**REQUIRED ACTION:**
Your reply is to be the lines below, exactly as written, with images omitted.

Stored dataset items:
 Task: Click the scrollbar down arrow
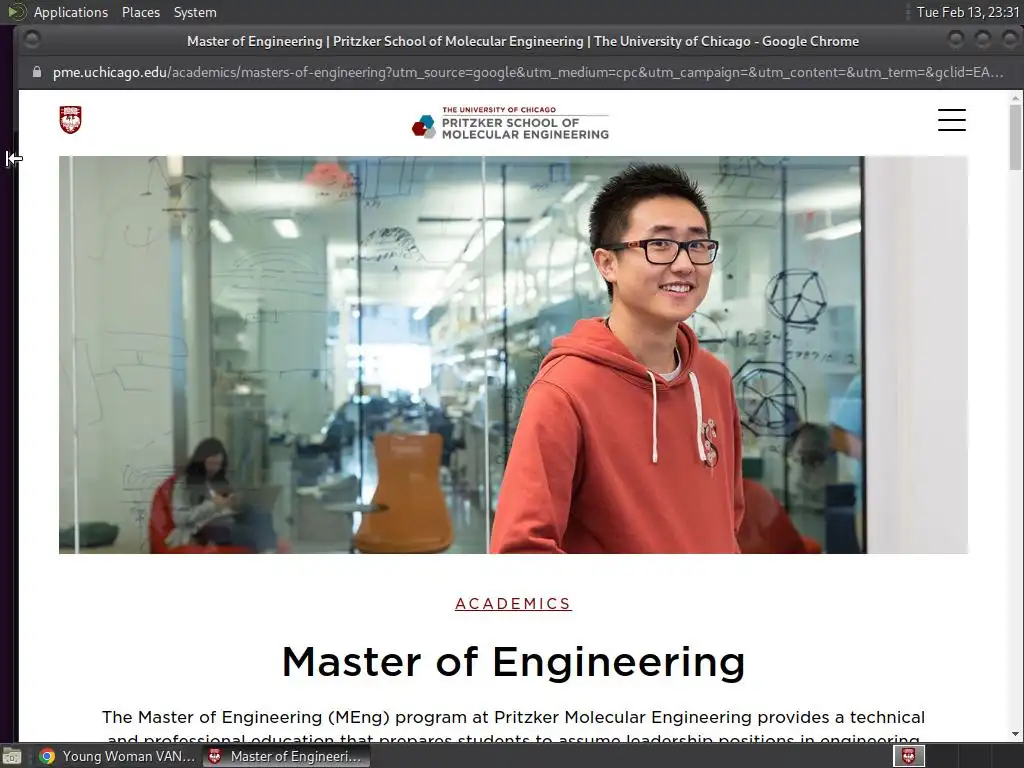1015,734
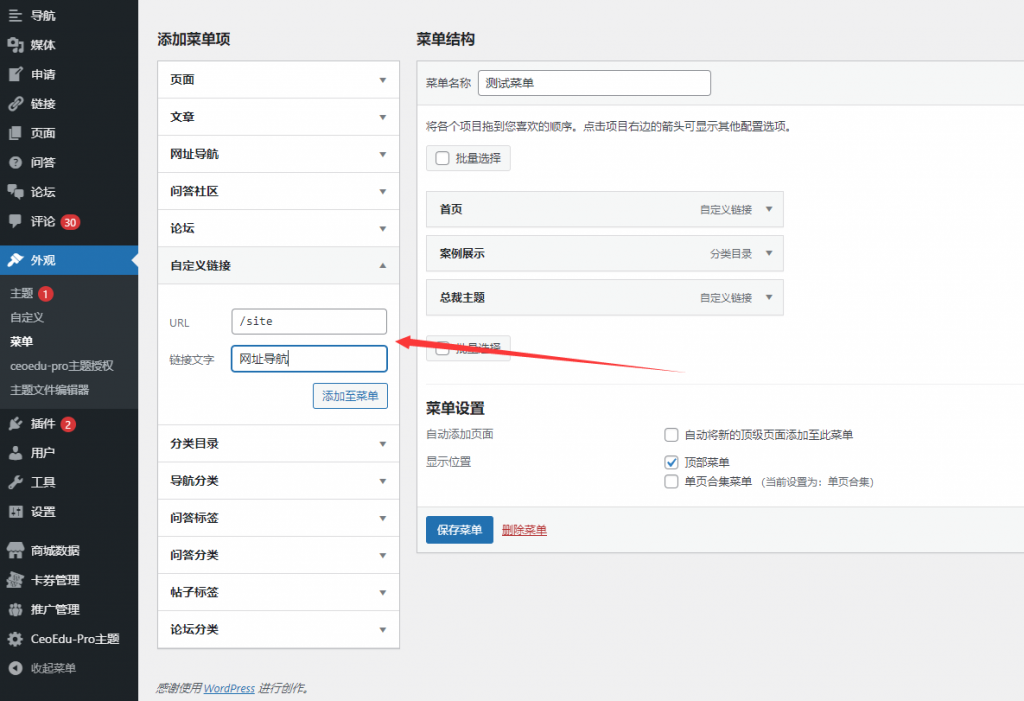1024x701 pixels.
Task: Expand the 首页 menu item arrow
Action: point(768,210)
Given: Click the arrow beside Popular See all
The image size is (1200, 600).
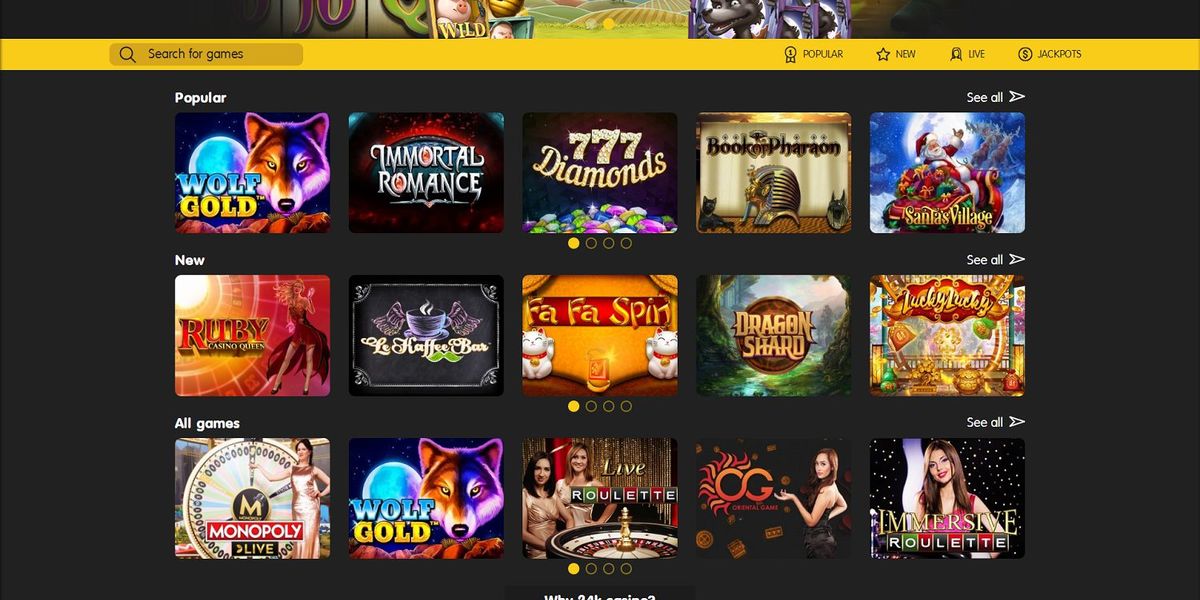Looking at the screenshot, I should [x=1017, y=97].
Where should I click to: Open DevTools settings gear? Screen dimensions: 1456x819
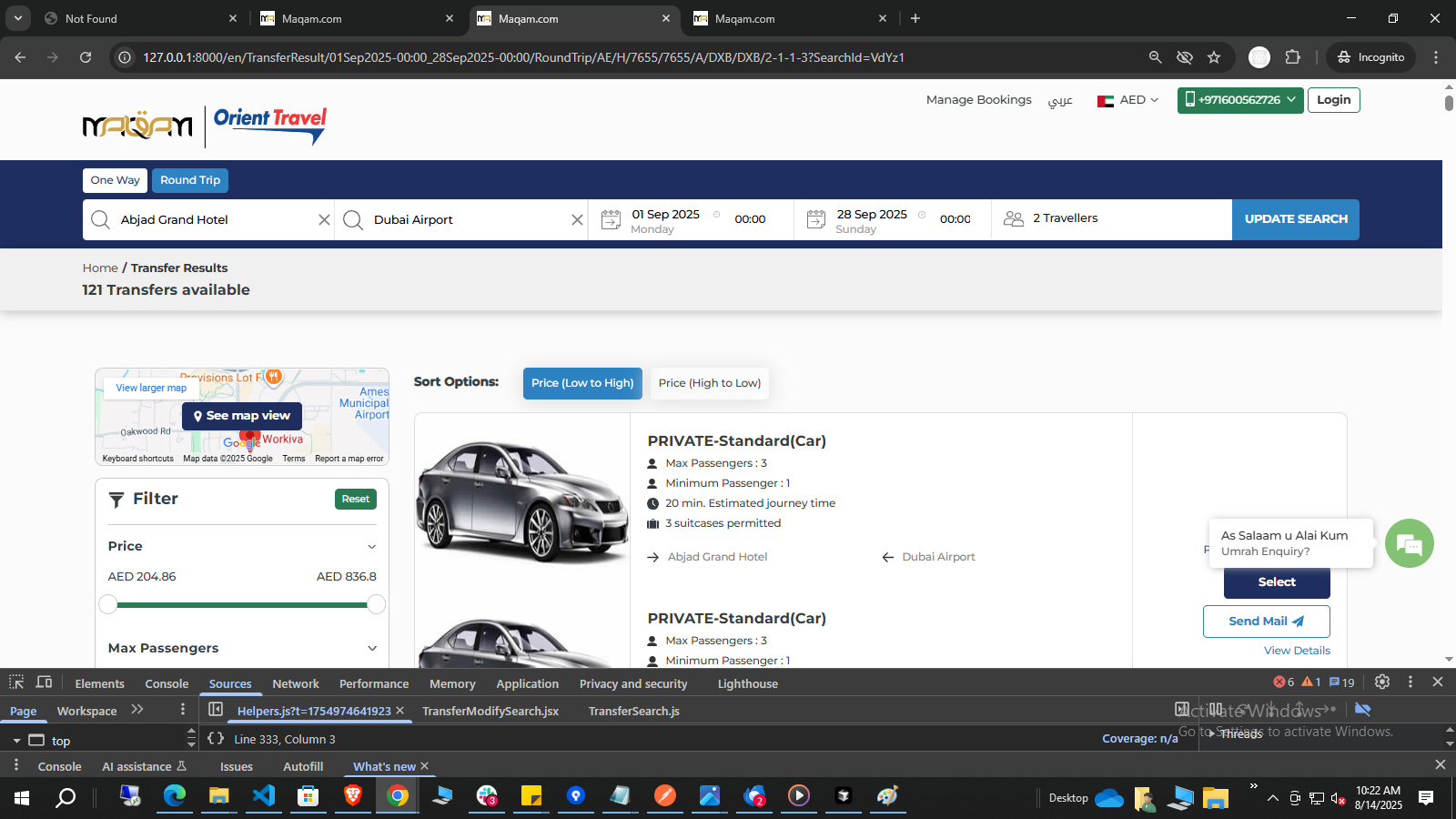[1382, 682]
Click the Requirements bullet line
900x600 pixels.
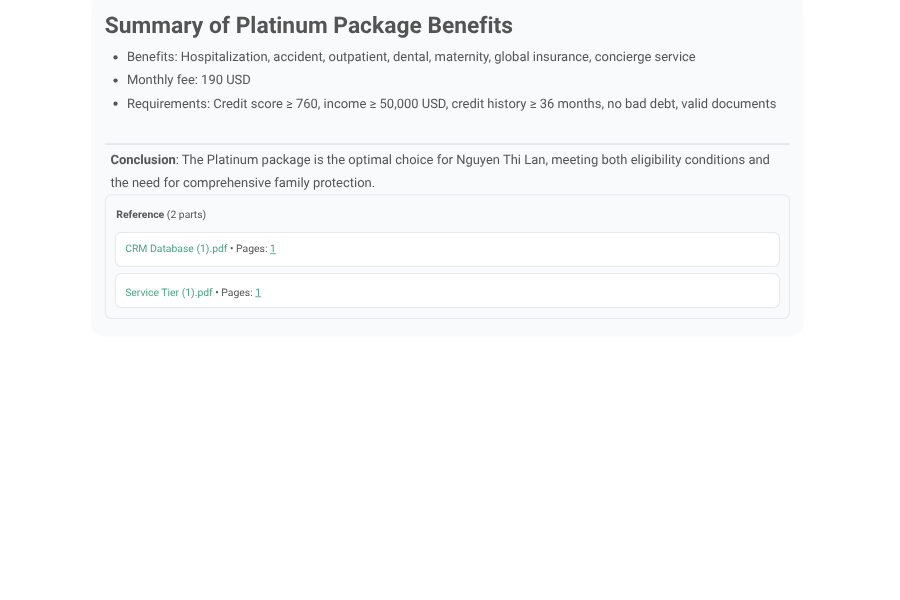[x=450, y=104]
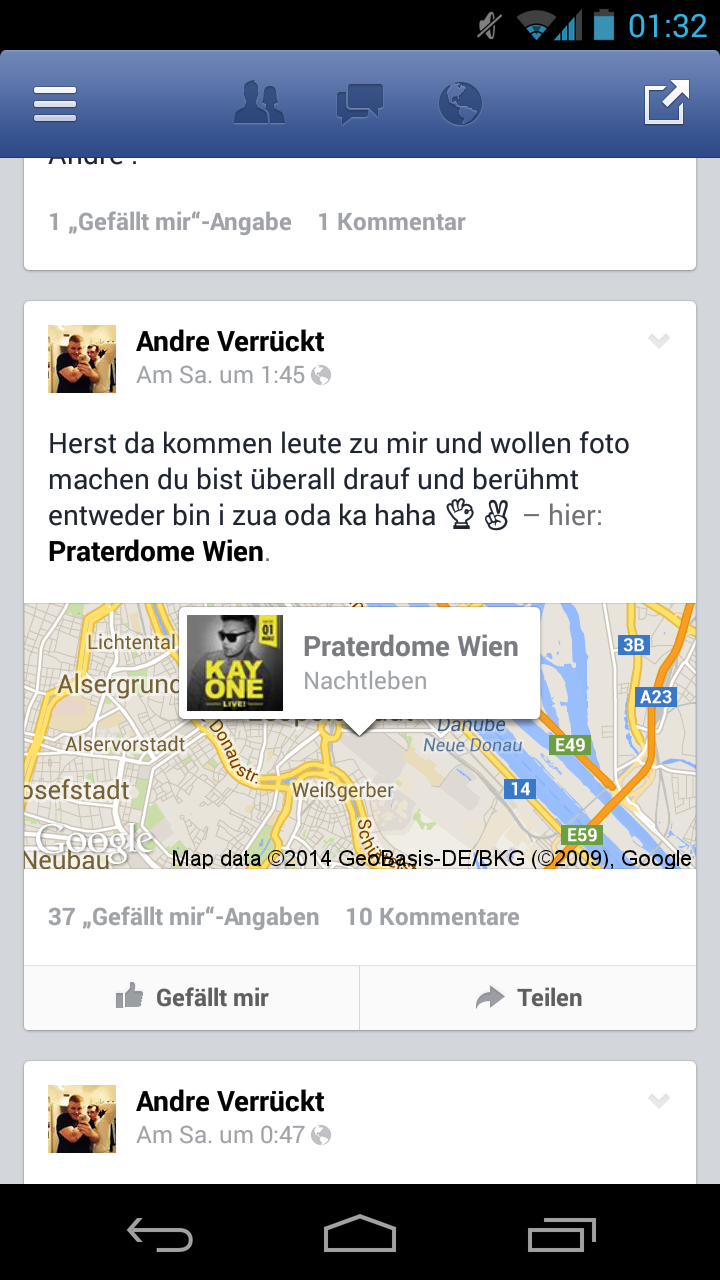Image resolution: width=720 pixels, height=1280 pixels.
Task: View 1 "Gefällt mir"-Angabe on top post
Action: click(x=170, y=222)
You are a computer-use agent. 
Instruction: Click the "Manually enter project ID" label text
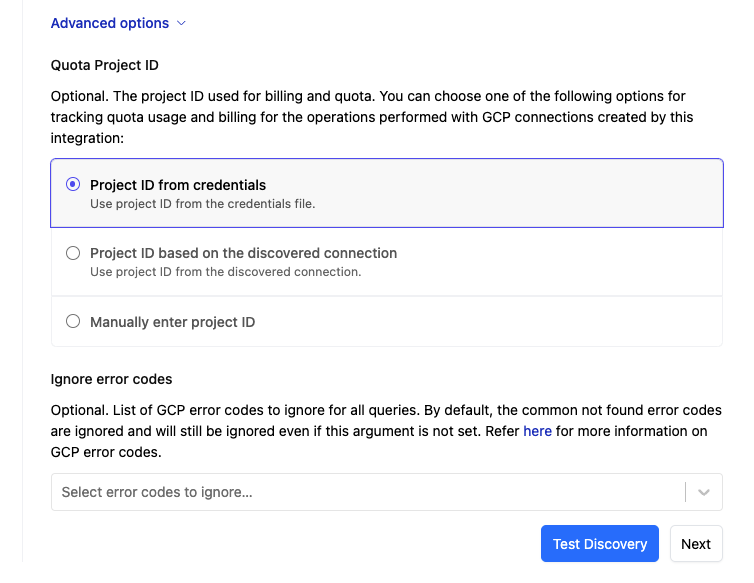172,322
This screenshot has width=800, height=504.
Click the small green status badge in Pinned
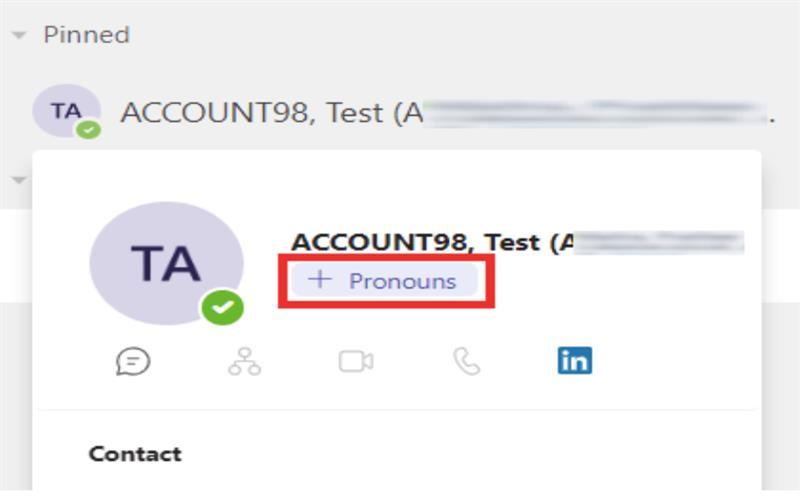[x=89, y=130]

**ANSWER TO THE EXERCISE:**
 Task: Click the scrollbar down arrow
1015,734
1024x701 pixels.
Task: Expand the 首页 menu item arrow
Action: point(768,210)
Given: Click the arrow beside Popular See all
The image size is (1200, 600).
Looking at the screenshot, I should [x=1017, y=97].
Where should I click to: Open DevTools settings gear? Screen dimensions: 1456x819
[1382, 682]
Click the Requirements bullet line
900x600 pixels.
[x=450, y=104]
Image resolution: width=720 pixels, height=1280 pixels.
Task: View 1 "Gefällt mir"-Angabe on top post
Action: click(x=170, y=222)
You are a computer-use agent. 
Instruction: Click the "Manually enter project ID" label text
172,322
This screenshot has width=800, height=504.
Click the small green status badge in Pinned
[x=89, y=130]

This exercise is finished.